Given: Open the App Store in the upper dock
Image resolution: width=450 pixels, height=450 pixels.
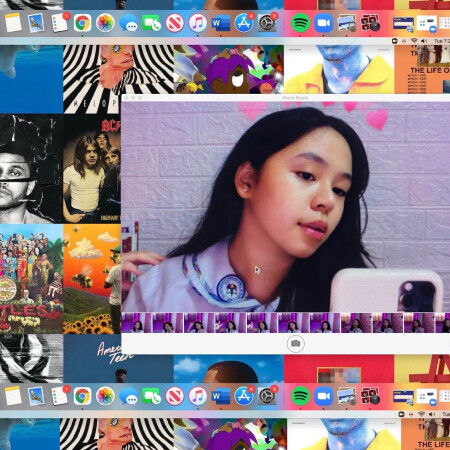Looking at the screenshot, I should point(244,23).
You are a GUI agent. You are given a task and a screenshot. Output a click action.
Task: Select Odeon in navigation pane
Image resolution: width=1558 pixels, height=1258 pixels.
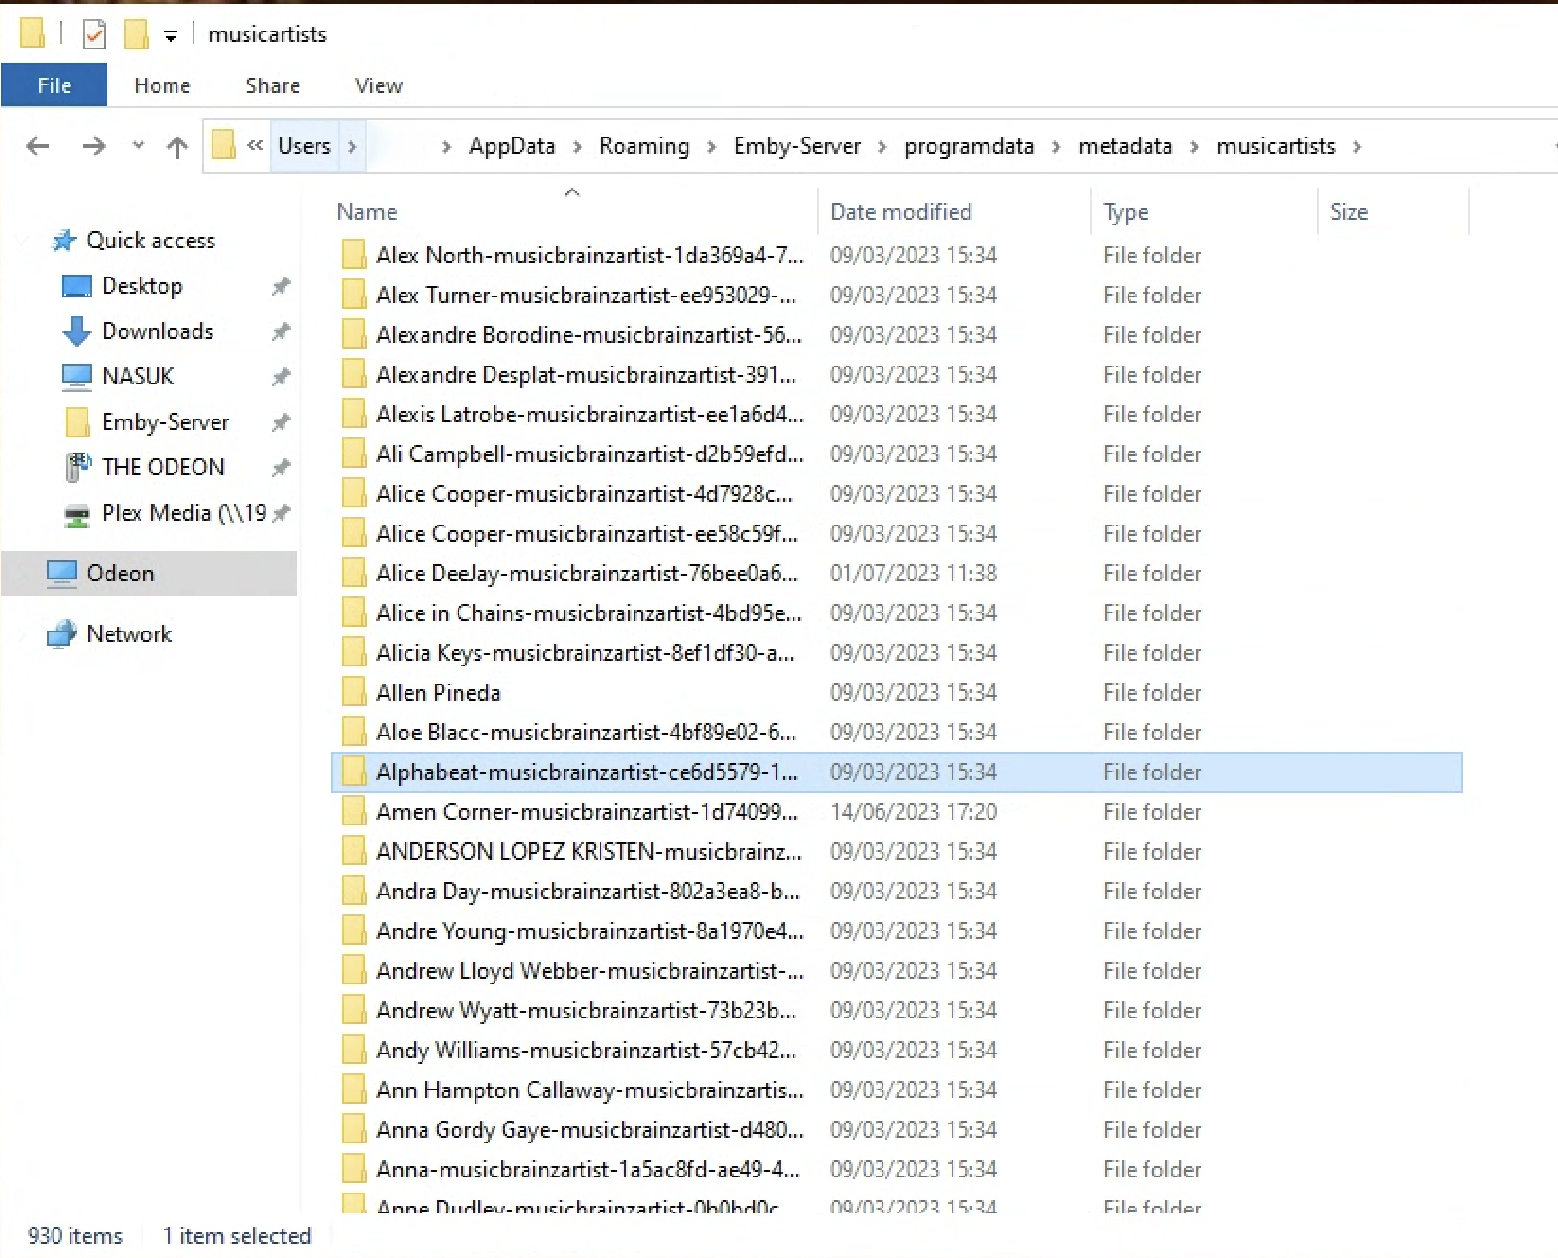[x=120, y=574]
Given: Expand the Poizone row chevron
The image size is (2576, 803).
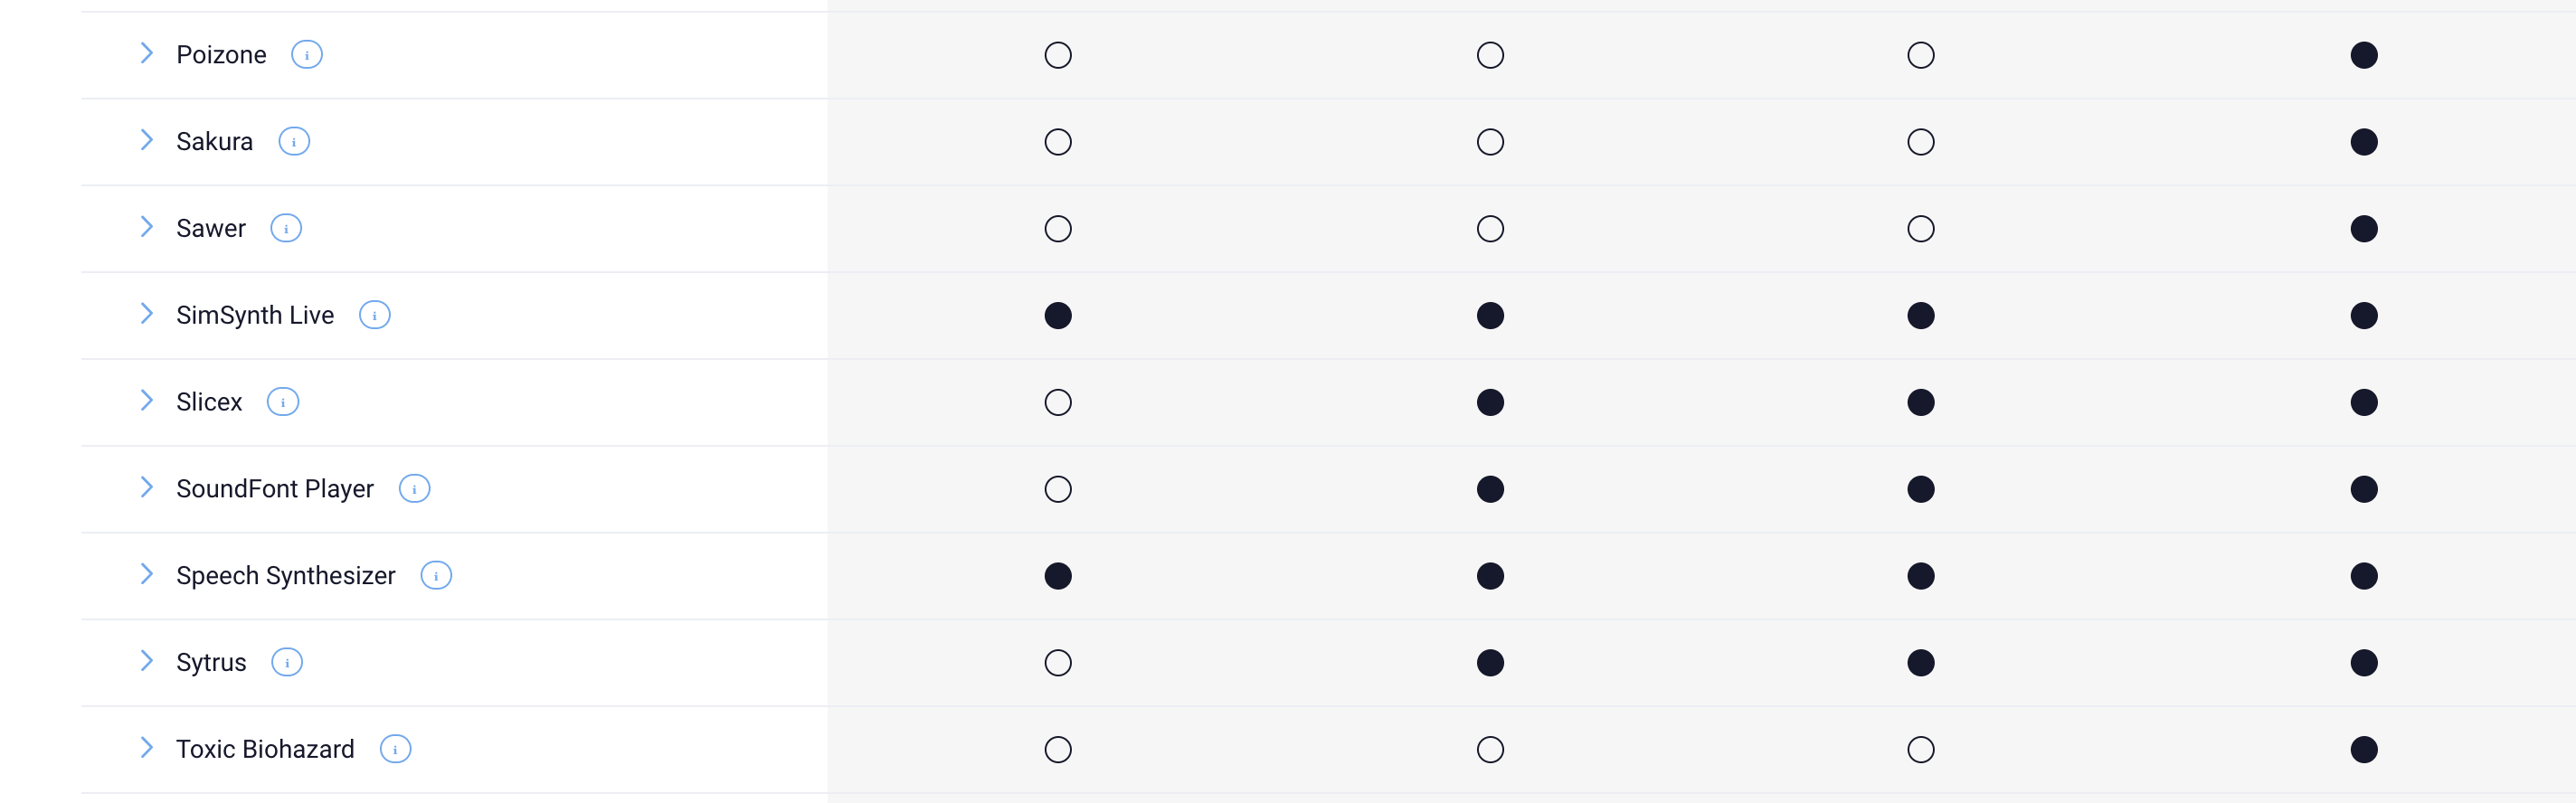Looking at the screenshot, I should [147, 54].
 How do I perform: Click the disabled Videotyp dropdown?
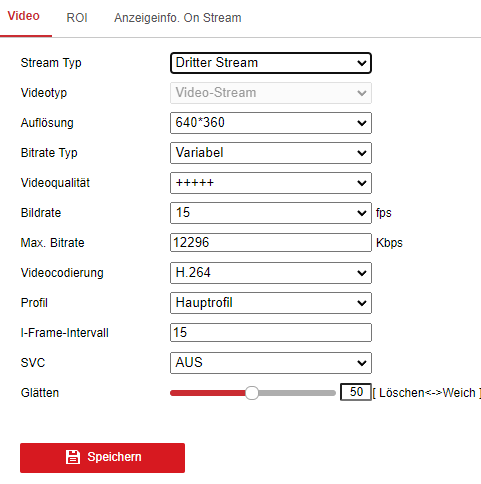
--
ABOUT THIS TASK>
Every line above should be transcribed exactly, though no image should be carried over.

TASK RESPONSE>
Given: Open the App Store in the upper dock
Image resolution: width=450 pixels, height=450 pixels.
Looking at the screenshot, I should point(244,23).
You are a GUI agent. You are given a task and a screenshot. Output a click action.
Task: Select Odeon in navigation pane
Image resolution: width=1558 pixels, height=1258 pixels.
[x=120, y=574]
Given: Expand the Poizone row chevron
The image size is (2576, 803).
Looking at the screenshot, I should [147, 54].
 How do I perform: Click the disabled Videotyp dropdown?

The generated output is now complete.